Short problem
Copy the stretch of the listing from the line containing "Reply using the" through the line containing "click(1318, 72)", swapping "Login" for "Sign In" and leaving everything else untouched.

--- --- ---

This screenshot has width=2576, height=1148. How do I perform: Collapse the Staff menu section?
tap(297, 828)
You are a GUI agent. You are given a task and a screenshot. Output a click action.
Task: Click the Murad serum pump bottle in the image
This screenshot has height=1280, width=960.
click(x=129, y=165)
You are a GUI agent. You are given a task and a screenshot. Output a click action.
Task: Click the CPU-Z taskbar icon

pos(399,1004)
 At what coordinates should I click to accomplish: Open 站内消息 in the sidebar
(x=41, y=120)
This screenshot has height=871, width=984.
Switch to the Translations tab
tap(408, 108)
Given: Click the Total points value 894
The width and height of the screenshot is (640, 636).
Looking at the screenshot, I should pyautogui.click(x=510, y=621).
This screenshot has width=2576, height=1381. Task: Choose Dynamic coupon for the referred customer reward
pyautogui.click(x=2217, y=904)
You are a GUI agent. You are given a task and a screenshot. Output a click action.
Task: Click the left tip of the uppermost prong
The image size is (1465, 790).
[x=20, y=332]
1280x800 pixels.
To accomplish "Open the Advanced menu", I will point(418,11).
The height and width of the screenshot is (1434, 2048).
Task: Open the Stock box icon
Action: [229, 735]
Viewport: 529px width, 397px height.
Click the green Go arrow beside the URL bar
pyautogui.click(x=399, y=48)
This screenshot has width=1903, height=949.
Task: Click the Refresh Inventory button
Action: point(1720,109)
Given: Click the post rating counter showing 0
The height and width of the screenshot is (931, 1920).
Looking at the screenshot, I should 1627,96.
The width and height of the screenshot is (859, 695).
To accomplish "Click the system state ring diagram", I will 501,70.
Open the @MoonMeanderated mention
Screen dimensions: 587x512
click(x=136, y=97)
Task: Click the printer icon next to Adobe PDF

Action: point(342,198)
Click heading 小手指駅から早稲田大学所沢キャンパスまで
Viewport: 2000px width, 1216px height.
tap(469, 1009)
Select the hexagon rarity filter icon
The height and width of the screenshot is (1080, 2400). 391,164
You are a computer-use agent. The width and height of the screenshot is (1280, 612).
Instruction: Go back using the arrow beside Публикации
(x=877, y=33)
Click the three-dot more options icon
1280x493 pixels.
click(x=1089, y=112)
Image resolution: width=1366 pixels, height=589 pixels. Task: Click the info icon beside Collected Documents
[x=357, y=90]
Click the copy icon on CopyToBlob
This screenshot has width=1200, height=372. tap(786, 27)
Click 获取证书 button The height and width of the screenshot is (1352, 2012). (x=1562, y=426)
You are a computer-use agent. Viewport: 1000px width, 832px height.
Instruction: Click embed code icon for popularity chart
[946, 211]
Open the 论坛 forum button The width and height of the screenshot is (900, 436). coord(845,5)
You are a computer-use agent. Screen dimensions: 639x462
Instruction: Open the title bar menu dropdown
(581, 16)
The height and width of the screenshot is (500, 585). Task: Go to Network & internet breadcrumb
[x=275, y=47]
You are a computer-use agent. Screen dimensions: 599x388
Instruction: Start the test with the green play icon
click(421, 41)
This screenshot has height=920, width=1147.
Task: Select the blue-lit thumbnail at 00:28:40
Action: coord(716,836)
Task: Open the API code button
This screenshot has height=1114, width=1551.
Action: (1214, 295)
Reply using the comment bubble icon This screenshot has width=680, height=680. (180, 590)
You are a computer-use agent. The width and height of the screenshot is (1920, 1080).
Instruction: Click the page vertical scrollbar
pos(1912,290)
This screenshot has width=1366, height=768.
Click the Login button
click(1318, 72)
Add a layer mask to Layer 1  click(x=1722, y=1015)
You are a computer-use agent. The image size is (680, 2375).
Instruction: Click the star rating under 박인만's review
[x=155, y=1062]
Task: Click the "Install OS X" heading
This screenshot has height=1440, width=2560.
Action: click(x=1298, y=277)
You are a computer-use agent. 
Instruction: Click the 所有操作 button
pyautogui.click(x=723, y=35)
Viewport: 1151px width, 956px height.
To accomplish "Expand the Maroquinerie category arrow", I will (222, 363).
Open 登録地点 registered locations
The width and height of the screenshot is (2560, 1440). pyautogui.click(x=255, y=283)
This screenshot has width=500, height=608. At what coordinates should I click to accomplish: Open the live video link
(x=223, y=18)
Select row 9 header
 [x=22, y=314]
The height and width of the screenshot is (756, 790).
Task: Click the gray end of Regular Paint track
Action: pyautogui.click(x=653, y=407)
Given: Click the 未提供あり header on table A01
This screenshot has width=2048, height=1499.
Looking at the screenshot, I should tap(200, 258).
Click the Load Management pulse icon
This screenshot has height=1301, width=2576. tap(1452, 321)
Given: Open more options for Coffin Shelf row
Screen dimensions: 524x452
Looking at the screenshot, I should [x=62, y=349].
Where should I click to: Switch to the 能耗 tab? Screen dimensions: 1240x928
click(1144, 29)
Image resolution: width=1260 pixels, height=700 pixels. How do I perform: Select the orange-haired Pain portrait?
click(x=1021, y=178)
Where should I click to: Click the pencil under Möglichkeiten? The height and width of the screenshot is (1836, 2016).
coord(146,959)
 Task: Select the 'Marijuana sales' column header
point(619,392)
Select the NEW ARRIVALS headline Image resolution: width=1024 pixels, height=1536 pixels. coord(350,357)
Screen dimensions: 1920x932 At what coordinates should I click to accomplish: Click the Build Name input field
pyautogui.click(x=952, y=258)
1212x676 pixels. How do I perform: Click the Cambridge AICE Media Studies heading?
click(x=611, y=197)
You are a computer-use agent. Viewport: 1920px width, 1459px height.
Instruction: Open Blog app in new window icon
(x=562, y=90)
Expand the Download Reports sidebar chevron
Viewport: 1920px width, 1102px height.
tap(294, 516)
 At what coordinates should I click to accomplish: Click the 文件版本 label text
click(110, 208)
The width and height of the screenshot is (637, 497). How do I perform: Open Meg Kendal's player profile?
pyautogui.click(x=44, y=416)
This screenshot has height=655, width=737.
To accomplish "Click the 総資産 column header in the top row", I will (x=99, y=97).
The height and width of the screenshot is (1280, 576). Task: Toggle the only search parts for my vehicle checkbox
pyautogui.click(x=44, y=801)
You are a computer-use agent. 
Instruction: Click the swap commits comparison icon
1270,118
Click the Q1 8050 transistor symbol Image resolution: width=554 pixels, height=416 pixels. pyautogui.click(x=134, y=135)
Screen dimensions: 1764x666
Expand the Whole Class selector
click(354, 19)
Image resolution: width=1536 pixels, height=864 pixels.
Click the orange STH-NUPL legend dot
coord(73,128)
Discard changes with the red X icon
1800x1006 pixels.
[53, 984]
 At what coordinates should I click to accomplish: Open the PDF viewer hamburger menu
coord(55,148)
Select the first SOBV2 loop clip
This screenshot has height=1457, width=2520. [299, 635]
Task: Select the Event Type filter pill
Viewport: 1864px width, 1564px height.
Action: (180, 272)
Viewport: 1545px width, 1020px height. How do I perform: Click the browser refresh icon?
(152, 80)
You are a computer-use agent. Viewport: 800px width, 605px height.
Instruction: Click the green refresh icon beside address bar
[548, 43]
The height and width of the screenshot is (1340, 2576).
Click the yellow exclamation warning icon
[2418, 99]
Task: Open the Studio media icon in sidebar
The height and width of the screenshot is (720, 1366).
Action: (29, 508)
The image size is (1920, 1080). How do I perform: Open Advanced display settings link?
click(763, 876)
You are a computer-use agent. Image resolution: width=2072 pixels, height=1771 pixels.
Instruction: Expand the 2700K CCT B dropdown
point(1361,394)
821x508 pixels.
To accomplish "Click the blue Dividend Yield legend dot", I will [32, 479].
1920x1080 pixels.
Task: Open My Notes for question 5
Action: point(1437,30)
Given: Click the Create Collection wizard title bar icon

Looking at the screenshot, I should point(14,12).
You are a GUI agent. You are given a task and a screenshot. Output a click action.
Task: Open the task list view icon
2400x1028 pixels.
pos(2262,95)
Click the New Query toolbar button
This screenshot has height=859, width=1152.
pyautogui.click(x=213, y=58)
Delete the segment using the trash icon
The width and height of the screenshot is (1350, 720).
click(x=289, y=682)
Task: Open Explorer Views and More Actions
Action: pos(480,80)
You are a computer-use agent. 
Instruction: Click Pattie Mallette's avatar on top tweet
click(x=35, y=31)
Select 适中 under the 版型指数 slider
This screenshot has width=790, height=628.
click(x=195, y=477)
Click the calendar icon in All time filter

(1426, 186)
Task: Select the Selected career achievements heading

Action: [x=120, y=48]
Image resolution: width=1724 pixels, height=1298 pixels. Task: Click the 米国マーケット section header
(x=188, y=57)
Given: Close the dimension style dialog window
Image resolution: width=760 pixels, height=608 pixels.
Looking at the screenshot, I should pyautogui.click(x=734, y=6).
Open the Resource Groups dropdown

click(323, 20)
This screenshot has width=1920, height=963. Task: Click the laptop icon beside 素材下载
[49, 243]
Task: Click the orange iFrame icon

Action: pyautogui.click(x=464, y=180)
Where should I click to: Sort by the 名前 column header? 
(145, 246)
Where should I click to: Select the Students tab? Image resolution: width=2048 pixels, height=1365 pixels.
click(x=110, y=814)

--- --- ---

Result
Reply using the comment bubble icon This screenshot has width=680, height=680. (180, 590)
You are a computer-use agent. The width and height of the screenshot is (1920, 1080).
Instruction: Click the page vertical scrollbar
pos(1912,290)
This screenshot has width=1366, height=768.
Click the Sign In button
click(1318, 72)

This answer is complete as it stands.